On allume les bougies, on sort la planche de Ouija et on astique les boules de cristal, c’est parti pour le résumé. À la suite d’un accident mortel pour l’un de ses collègues, John (James Stewart), victime de violentes crises de vertige liées au drame, préfère se retirer des forces de l’ordre. Contacté par un ami d’école, il va suivre sur ses ordres la femme de ce bon vieux pote, Madeleine (Kim Novak), pour déterminer si elle est possédée par un esprit ou si elle a simplement les fils qui se touchent. Mais au cours de ses filatures, John va s’éprendre passionnément pour elle.

Partons du plus pragmatique pour se rendre une fois de plus compte à quel point les talents conjugués de James Stewart et Alfred Hitchcock se marient à merveille. L’acteur offre non seulement une performance solide, proche du rôle de type obsessionnel qu’il campait dans “Fenêtre sur cour”, mais il sait aussi tirer vers le haut sa partenaire à l’écran Kim Novak, voire volontairement s’effacer, pour former un couple mythique.

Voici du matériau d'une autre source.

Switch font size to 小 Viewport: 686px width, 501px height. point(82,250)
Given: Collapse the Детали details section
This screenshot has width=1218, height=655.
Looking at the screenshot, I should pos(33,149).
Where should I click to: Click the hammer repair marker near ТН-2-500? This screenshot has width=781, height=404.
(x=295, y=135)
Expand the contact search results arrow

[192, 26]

Leur passion intrigue: ces deux amants maudits semblent s’aimer mutuellement mais à des instants différents, comme un triste canon musical. C’est justement l’une des particularités de “Sueurs froides” dans la filmographie de Hitchcock: le réalisateur brouille les pistes mais le fait dans un élan presque mystique. D’abord un peu perchée, Kim Novak est presque aussi spectrale qu’escompté, donnant lieu à l’une des meilleures scènes du réalisateur: celle où en se baladant dans un parc, Madeleine désigne dans la coupe d’un tronc d’arbre millénaire les cernes qui ont vu naître et mourir la femme qui la hante. Envoûtant déjà le brave James Stewart pendant ses filatures, sa vulnérabilité du moment finit de le séduire. Pour autant, les sentiments de la jeune femme ne semble s’affirmer qu’après. Ce décalage voulu accentue le côté “malaise volontaire” du film déjà bien affirmé par les crises de vertige de notre héros.

« Un chouette manteau en peau d’ours polaire. »

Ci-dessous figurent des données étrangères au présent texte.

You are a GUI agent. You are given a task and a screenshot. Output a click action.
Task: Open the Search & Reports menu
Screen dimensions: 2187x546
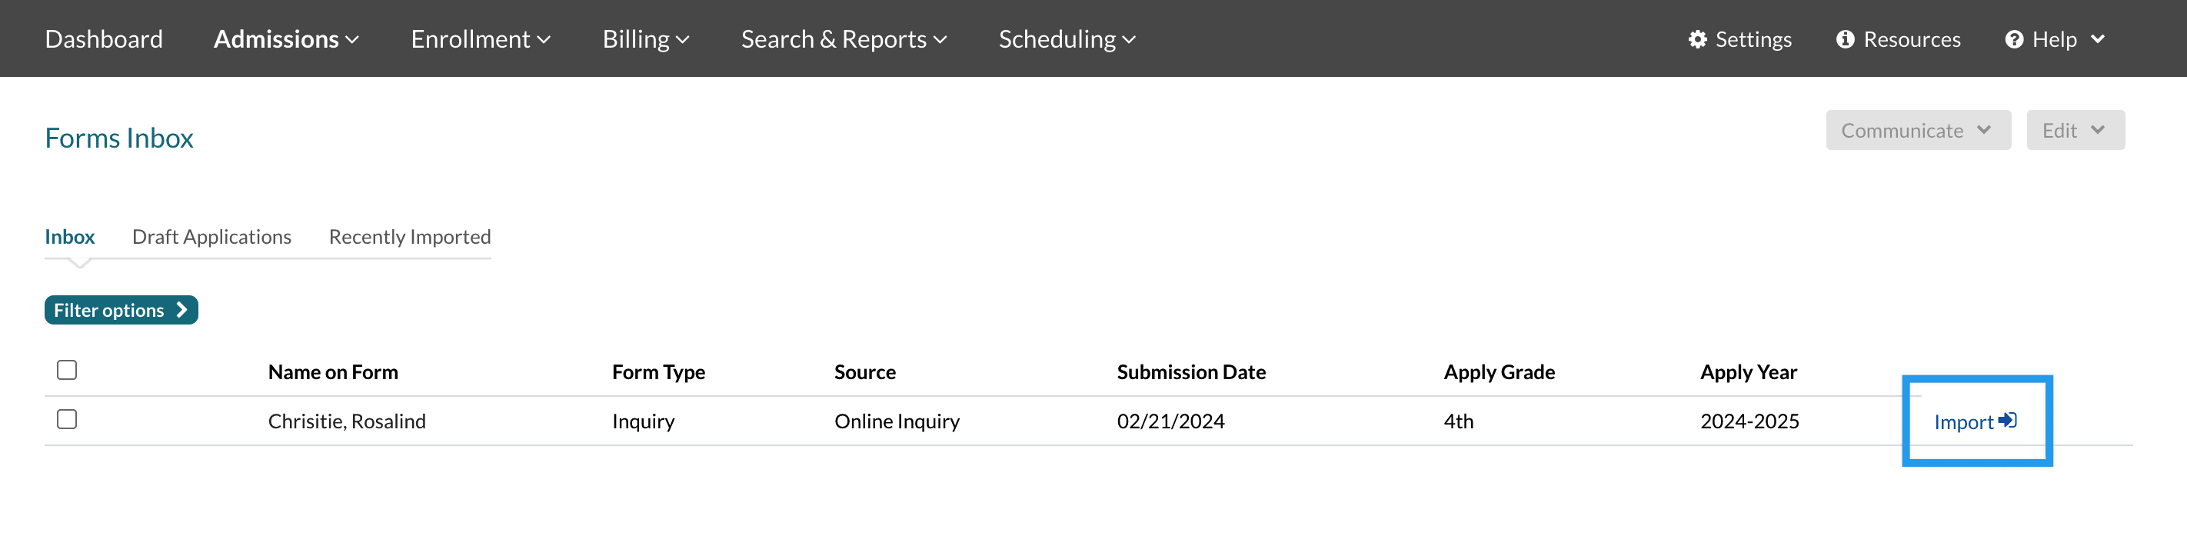[x=843, y=39]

Autre fait notable dans la construction du film: Hitchcock n’entretient pas le mystère jusqu’au bout. À mi-film, et après une scène totalement hallucinatoire, il va changer de cap. Plus fort encore, il va vous donner toutes les clés de l’intrigue et transposer ainsi la tension dramatique sur d’autres enjeux. En gros, il vous l’a fait à l’envers! Vous pensiez être en terrain connu et d’un coup, il chamboule les règles et change également presque de personnage principal. Une façon bien singulière pour Hitchcock d’aller chercher plus de fond.

Mais l’un des facteurs les plus attachants de “Sueurs Froides” c’est l’affirmation d’un troisième protagoniste, omniprésent à l’écran: San Francisco. Hitchcock adresse presque une véritable lettre d’amour à la ville, aidé par d’intelligentes perspectives et de jolis thèmes musicaux de Bernard Herman. Cette sensation, ceux qui comme nous ont vécu dans les grandes villes la connaisse. Ce sentiment que des grands monuments aux petites ruelles anodines, l’espace urbain nous appartient. C’est que ces endroits familiers, on y a vécu tant de souvenirs: aimé, haï, partagé, pleuré… On les a gravés au fond de nous ces recoins des villes de nos cœurs. La démarche d’Hitchcock, celle de proposer à ses personnages une ballade presque fantomatique, aussi évanescente qu’un souvenir qui nous revient pour repartir aussitôt montre à quel point “Sueurs Froides” est indissociable de San Francisco.

Avec “Psychose”, voilà le deuxième véritable film essentiel qu’on vous conseille dans la filmographie d’Hitchcock. Forcément à part car ce n’est pas simplement un génial long-métrage du réalisateur, mais véritablement une œuvre qui transcende son cadre.